White Shark Mating : New Zealand
Despite decades of research into the habits of white sharks, how and where they mate has largely remained a mystery. During copulation, a male shark uses it teeth to holds the female (who has much thicker skin), then uses its claspers to internally fertilize the female.
The first report came from a Department of Conservation seal observer in New Zealand who witnessed a mating in 1991 at Nugget Point, Southland.
He wrote, wrote “I have unwittingly been fortunate to witness a mating [between two white sharks]. I had thought at the beginning they were fighting as one animal appeared to be attempting to grasp the other with its great mouth, making great gouges in its side. However, they had eventually become motionless, one under the other, turning over from time to time belly to belly. This obvious copulation lasted some 40 minutes before the animals finally parted and glided off in opposite directions.”
Recently Steve Crawford, a marine biologist from the University of Guelph in Canada, interviewed Dick Ledgerwood who also witnessed white sharks mating.
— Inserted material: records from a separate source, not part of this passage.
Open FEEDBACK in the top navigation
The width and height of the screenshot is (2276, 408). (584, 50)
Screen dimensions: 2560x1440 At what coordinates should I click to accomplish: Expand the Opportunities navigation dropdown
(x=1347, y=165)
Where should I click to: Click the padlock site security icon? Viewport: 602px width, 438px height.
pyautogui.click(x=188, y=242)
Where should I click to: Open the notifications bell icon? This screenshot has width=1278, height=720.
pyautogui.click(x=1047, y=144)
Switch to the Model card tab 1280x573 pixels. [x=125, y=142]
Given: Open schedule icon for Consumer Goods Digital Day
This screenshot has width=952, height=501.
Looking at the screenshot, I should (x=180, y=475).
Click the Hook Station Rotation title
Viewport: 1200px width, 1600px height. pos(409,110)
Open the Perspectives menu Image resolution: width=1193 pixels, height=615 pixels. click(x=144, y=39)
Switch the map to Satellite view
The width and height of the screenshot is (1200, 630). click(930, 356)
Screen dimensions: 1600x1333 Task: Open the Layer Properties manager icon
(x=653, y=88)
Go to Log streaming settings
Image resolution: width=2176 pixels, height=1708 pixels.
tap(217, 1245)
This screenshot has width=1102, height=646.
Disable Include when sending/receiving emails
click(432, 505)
Back in November 1997, 15-year-old Ledgerwood was fishing at Sawyers Bay, Otago Harbour when he observed two, four-metre sharks “locked together” mating in just four metres of water...“They Were clenched on...[They stayed] in one spot. Rolling and rolling and rolling.”
“It had been thought white sharks go off on some mid-ocean, deep-water migrations that would be difficult if not impossible to follow and observe,” according to Crawford. “If it turns out that white sharks actually prefer relatively shallow substrates to copulate, this would have an enormous effect on our ability to protect these preferred mating habitats, especially during the mating season, from human interference.”